Montag haben wir dann alles bezahlt, uns einen Reiseführer gekauft, der super teuer war. Dann trafen wir durch Zufall den Typen wieder, der uns Sonntag Abend in der Bar, wie alle anderen zugelabert hat. Er hatte tausend Tattoos auf die ihn Köm gleich angesprochen hatte. Naja, jedenfalls wollte er uns in einen Tattoo-Laden abschleppen. Das Opfer dafür war Silke. Ich Stimmte darauf ein, diesen Laden zu sehen und ließ mich auf das absolute Abenteuer ein. Durch die Wirren Gassen des Marktes raste unser Guide vor uns her. Im dunkelsten Loch der Stadt machten wir halt. Wir standen vor einem winzigen Zimmer in dem Bastmatten lagen, in dem Unmengen an Männern, Jungen saßen. Wir zogen unsere Schuhe aus und quetschten uns rein. Ich versuchte mich so klein wie möglich zu machen und saß völlig eingequetscht auf den Matten gleich neben dem Meister. Ein Mann zeigte mir sein Tattoo, ich war nervös. Zum Glück gab mir Köm eine Kippe und der Guide mir viele Bücher mit lustigen Bildern. Ich blätterte, rauchte, war eingequetscht. Köm neben mir war nervös, wurde zum Kettenraucher.
Tausende von Bildern. Ich fühlte mich seltsam zwischen all den Männern. Endlich fand ich mein Tattoo: Zwei Gekkos, einfach schwarz. Dann kam die Aufforderung: Jetzt bist Du dran. Ich wollte nicht, und es kam der Nächste.

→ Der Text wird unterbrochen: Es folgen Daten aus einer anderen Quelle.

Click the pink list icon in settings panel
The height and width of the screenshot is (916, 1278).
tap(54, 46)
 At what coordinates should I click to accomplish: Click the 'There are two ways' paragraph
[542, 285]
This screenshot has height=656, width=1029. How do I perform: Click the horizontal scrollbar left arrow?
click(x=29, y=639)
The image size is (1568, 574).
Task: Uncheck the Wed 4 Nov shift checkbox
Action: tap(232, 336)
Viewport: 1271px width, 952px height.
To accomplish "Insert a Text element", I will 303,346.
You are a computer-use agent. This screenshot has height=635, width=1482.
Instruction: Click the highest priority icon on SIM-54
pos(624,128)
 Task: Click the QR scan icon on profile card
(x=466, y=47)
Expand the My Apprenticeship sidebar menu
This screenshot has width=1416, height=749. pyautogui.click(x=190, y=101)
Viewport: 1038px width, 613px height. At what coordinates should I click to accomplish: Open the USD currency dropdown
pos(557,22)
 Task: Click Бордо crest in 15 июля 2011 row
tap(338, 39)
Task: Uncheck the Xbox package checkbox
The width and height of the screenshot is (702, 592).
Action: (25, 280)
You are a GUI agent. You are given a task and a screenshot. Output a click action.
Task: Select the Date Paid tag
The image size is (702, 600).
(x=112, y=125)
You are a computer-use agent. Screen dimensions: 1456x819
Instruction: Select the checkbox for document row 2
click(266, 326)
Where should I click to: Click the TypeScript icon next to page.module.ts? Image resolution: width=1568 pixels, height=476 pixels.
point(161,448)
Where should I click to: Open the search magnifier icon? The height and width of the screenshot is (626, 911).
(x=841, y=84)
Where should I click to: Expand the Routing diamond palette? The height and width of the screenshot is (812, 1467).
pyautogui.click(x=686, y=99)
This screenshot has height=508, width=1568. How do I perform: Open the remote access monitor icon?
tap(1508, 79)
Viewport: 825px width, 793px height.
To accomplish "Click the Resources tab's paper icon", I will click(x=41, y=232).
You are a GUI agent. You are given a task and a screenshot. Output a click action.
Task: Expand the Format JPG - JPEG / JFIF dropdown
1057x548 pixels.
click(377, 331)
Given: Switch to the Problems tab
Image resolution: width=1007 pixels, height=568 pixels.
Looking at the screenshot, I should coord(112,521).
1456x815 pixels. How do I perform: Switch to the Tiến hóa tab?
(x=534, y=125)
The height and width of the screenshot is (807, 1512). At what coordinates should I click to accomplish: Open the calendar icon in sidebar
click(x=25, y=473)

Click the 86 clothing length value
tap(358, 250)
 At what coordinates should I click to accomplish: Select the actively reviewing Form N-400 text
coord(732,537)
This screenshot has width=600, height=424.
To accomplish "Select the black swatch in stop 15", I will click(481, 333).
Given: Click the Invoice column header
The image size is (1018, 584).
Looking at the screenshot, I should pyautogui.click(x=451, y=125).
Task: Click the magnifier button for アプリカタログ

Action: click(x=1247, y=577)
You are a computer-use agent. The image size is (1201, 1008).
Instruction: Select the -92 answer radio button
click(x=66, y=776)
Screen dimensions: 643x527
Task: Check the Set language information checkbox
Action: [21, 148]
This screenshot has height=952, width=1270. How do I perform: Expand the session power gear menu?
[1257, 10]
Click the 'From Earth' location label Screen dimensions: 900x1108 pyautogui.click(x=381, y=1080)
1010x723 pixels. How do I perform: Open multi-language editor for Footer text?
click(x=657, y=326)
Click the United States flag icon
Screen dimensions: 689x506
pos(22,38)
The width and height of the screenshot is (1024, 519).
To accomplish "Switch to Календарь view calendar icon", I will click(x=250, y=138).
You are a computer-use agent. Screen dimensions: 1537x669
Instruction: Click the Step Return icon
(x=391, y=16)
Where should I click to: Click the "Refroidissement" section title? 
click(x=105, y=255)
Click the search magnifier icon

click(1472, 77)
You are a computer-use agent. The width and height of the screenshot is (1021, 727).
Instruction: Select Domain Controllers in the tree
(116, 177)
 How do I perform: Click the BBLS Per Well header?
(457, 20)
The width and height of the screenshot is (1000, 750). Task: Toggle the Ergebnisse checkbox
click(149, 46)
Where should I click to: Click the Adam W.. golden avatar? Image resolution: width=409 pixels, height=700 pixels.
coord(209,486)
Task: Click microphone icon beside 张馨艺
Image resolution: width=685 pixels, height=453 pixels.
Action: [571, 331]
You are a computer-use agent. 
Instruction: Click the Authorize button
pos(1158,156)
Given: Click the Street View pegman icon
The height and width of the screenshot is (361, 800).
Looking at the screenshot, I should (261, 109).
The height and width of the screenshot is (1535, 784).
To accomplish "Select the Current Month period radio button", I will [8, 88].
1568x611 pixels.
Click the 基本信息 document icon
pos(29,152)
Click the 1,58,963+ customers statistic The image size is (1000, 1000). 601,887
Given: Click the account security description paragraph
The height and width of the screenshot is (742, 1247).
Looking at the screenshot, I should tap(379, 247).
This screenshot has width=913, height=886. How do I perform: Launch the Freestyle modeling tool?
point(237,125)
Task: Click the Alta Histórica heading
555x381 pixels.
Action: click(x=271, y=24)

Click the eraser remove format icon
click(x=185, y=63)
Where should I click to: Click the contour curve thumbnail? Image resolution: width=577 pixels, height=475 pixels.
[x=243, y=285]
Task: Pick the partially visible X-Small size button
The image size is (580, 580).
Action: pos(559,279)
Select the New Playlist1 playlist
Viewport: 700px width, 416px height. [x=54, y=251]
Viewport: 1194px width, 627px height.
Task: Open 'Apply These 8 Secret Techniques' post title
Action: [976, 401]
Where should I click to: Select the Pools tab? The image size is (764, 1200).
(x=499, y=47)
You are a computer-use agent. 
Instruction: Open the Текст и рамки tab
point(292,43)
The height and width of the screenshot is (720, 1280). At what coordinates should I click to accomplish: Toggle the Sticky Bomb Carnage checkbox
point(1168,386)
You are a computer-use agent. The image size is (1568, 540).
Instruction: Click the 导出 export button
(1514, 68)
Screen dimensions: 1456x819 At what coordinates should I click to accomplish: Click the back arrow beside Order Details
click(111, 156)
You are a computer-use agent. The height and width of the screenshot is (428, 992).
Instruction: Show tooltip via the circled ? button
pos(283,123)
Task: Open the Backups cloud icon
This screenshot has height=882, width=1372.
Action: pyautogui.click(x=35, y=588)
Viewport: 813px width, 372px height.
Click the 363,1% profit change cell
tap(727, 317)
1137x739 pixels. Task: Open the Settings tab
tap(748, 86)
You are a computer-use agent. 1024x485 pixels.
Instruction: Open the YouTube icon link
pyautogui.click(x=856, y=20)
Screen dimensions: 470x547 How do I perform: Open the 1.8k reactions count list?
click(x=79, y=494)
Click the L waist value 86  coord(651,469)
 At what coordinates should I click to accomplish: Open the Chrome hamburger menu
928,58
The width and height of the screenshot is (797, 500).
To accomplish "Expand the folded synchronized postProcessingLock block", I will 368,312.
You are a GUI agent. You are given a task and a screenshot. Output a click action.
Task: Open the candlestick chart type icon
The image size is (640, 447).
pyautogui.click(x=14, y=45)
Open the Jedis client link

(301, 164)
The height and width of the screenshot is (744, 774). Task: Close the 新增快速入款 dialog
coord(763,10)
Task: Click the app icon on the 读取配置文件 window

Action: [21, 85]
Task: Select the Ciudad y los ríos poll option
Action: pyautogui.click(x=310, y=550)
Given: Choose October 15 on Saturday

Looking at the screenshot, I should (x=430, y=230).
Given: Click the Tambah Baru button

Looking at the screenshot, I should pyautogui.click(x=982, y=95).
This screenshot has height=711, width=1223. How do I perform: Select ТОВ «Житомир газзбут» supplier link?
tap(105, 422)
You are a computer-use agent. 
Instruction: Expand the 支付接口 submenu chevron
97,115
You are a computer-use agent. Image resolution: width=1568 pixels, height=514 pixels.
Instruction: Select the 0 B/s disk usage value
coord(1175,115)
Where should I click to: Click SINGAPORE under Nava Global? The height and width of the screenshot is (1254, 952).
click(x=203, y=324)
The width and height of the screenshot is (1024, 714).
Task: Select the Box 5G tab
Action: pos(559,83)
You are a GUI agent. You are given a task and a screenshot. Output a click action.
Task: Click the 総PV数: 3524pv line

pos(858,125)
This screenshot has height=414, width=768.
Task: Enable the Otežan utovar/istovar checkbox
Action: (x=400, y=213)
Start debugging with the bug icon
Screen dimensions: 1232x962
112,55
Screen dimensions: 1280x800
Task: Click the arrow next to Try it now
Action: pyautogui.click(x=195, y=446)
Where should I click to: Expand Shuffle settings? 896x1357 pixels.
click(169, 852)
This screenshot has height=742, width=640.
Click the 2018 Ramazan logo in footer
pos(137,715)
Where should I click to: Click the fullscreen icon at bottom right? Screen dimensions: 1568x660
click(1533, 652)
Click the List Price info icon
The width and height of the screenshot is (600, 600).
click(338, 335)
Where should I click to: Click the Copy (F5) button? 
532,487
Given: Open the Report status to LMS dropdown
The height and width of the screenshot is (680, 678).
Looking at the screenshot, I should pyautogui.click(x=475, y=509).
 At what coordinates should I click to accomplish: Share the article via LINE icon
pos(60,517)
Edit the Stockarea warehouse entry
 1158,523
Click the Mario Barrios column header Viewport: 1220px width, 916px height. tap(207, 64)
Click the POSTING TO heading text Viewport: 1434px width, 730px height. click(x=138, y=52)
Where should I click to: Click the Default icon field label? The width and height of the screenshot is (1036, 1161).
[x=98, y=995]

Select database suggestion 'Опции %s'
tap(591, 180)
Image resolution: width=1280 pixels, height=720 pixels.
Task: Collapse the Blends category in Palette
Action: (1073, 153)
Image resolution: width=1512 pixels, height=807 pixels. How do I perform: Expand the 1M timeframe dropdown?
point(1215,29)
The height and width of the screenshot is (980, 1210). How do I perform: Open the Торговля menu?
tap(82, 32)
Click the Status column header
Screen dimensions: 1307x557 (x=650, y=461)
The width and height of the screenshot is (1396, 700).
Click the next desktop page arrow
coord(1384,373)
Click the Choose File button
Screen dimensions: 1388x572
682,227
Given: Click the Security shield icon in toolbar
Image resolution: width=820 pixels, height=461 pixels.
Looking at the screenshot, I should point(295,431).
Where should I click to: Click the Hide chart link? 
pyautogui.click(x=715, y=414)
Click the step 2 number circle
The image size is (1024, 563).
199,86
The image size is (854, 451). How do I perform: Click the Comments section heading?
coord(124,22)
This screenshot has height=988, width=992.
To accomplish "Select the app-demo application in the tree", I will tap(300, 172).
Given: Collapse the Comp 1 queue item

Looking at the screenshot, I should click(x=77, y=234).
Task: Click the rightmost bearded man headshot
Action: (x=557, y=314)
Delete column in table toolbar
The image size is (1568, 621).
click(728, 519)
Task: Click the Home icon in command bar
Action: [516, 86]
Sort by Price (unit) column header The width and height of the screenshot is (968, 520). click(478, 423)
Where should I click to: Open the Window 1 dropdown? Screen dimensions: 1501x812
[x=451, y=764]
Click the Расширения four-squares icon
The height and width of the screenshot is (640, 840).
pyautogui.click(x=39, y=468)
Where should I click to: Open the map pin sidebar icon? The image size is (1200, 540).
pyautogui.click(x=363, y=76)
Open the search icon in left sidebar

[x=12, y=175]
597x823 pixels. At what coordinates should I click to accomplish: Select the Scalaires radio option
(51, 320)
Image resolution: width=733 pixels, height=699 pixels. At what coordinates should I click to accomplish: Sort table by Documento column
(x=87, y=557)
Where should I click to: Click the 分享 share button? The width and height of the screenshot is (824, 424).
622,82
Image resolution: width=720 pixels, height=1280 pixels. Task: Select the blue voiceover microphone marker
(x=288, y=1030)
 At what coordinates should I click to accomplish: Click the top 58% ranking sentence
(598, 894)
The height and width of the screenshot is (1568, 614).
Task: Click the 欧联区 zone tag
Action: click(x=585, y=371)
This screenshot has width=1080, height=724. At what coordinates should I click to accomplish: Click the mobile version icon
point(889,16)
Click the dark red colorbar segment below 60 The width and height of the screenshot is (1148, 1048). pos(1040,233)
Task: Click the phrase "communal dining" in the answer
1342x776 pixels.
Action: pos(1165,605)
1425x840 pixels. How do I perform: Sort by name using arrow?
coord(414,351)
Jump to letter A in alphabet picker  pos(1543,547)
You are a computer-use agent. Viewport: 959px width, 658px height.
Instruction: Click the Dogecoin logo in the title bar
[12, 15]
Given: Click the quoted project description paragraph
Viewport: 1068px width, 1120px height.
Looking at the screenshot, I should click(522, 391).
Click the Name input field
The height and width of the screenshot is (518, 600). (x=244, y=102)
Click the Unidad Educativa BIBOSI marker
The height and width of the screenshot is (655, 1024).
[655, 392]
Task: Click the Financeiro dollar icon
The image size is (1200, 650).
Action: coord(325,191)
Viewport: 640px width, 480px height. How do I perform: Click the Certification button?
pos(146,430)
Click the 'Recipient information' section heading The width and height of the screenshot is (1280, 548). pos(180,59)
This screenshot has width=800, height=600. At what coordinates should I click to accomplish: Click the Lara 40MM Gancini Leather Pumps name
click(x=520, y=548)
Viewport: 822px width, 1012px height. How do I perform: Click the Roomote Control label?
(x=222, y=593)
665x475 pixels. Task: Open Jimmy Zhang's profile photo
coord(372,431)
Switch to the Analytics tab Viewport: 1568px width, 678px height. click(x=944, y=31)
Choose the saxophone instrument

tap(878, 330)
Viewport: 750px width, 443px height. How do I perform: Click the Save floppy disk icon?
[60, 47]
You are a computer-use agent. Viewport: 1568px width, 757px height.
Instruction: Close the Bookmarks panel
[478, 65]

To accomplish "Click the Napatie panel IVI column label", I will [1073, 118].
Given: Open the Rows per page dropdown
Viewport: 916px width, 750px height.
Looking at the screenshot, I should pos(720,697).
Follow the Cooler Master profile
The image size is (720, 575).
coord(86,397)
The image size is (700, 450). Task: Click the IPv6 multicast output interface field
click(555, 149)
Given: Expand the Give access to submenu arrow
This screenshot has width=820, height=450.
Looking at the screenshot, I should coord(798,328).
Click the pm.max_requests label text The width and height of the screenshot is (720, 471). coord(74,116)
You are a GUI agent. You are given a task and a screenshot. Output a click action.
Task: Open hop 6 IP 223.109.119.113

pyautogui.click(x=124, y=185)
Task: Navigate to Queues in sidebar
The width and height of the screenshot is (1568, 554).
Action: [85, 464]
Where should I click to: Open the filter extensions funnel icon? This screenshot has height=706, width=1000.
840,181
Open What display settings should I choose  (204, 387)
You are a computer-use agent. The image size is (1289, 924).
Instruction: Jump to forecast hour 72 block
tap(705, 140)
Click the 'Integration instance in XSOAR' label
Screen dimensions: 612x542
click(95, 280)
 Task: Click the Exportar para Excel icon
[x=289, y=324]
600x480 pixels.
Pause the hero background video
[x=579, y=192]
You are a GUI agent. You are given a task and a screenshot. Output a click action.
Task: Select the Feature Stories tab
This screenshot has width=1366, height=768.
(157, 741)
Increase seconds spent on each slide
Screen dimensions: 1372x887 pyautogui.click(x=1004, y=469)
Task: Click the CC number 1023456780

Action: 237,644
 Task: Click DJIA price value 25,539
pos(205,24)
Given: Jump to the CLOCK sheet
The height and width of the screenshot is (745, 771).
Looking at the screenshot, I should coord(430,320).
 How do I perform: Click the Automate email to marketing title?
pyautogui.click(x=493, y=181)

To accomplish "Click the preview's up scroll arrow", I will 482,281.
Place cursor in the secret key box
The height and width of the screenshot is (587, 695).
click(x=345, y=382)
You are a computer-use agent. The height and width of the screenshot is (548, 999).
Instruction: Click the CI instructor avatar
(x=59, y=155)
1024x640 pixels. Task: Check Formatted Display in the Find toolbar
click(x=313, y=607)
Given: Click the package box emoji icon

Das Tattoo war gefunden, jedoch wohin damit? Der Arm schien mir sicher, schon alleine deshalb, weil ich mich vor den ganzen Typen nicht entkleiden mochte. Ich saß also auf der Erde, der Meister im Schneidersitz neben mir. Er schliff seine neue Nadel gründlich, gründlicher als zuvor. Mit einem Feuerzeug desinfizierte er. Dann der Apparat (elektrisch), Adrian wäre erschauert!

pünktlich um 18 Uhr geht die Sonne unter
Er trug schwarze Farbe auf und fing an. Die Schmerzen waren geringer als ich dachte. Wohl fühlte ich mich trotzdem nicht. Nachdem der eine Gekko fertig war, merkte ich, daß ich nur einen haben wollte, denn der eine sah super geil aus.
Wir verließen also nach 10 Min. Tattoo anfertigen, um 60.000 Rp erleichtert und einer Silke mit weichen Knien den Laden. Wieder rein ins Marktgetümmel, auf der Suche nach Alkohol zum desinfizieren.
Abends haben wir gegessen und geschlafen. Ach ja, abends saßen wir noch in einer Kneipe und haben mit zwei total interessanten Indos gesprochen, die viel über sich und ihr Leben erzählten. Sie waren so nett uns einige unserer vielen Fragen zu beantworten. Wir haben noch unser Hotel gewechselt! Homestay Chikita.